Segment Start: RECORDS FOR PROCESSING
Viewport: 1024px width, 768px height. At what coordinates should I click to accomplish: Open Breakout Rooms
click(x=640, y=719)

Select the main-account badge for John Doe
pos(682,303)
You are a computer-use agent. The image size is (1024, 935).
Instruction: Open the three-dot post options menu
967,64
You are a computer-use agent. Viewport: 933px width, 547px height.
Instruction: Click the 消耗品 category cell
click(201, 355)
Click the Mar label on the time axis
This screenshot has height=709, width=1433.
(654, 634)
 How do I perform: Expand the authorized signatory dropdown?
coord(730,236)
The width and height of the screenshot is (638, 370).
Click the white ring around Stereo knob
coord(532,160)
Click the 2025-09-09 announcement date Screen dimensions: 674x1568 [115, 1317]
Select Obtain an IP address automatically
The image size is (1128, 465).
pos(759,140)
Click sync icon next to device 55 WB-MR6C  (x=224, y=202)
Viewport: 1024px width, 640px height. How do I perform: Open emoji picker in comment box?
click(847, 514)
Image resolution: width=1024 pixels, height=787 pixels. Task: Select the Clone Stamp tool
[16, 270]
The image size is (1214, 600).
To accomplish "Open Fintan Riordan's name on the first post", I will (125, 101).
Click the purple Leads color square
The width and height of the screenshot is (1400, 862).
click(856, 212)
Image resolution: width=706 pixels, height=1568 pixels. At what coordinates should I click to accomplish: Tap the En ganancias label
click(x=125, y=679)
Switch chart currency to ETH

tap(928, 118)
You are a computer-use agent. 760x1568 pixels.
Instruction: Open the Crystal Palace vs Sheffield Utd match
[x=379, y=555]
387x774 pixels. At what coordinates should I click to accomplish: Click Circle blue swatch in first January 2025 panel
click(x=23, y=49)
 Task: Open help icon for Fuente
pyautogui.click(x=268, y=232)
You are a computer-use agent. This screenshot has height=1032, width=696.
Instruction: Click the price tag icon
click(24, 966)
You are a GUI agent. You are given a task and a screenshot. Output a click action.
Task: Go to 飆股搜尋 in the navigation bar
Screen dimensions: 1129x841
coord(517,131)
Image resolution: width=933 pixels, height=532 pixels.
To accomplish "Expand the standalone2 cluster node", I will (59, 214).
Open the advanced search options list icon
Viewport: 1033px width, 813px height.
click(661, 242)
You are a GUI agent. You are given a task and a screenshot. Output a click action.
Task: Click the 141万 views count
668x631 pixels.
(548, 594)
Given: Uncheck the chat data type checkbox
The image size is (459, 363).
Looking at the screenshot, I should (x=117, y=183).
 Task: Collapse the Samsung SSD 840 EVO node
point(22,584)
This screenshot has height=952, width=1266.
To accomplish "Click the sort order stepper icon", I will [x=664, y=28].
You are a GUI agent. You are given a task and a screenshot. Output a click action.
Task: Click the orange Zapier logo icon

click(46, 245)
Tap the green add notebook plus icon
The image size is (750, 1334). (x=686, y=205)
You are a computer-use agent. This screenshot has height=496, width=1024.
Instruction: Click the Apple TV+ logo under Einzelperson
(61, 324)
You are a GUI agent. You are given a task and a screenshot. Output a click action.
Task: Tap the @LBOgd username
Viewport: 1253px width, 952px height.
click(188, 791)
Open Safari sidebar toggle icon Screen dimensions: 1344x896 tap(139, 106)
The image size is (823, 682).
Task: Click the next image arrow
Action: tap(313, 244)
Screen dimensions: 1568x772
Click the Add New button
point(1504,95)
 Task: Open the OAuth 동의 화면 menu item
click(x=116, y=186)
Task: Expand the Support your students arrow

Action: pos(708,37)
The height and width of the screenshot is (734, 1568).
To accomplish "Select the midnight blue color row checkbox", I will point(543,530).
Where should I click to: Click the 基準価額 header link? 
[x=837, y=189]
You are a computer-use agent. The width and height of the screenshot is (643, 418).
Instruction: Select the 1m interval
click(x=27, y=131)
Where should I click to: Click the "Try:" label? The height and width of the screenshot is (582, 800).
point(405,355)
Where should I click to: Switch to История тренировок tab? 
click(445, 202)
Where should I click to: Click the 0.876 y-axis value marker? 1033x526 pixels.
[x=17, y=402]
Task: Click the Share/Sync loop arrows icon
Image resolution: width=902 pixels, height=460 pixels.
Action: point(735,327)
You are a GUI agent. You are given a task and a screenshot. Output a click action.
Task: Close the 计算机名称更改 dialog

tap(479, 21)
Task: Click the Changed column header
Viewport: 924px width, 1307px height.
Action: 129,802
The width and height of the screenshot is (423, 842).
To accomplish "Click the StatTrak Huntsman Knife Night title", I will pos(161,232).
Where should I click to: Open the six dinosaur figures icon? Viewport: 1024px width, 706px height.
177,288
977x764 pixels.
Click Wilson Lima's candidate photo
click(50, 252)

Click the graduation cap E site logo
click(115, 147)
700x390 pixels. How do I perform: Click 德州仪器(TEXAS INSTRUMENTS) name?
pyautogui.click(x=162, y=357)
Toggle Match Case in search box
Segment End: RECORDS FOR PROCESSING
WORK ORDER
Please return each line of the data above in which the word "computer" occurs.

ANSWER SECTION
You are a computer-use agent. The image size is (1024, 935).
You are a computer-use agent. Viewport: 933px width, 547px height.
You are a computer-use agent. 760x1568 pixels.
You are a computer-use agent. This screenshot has height=1032, width=696.
You are a computer-use agent. This screenshot has height=496, width=1024.
You are a computer-use agent. The width and height of the screenshot is (643, 418).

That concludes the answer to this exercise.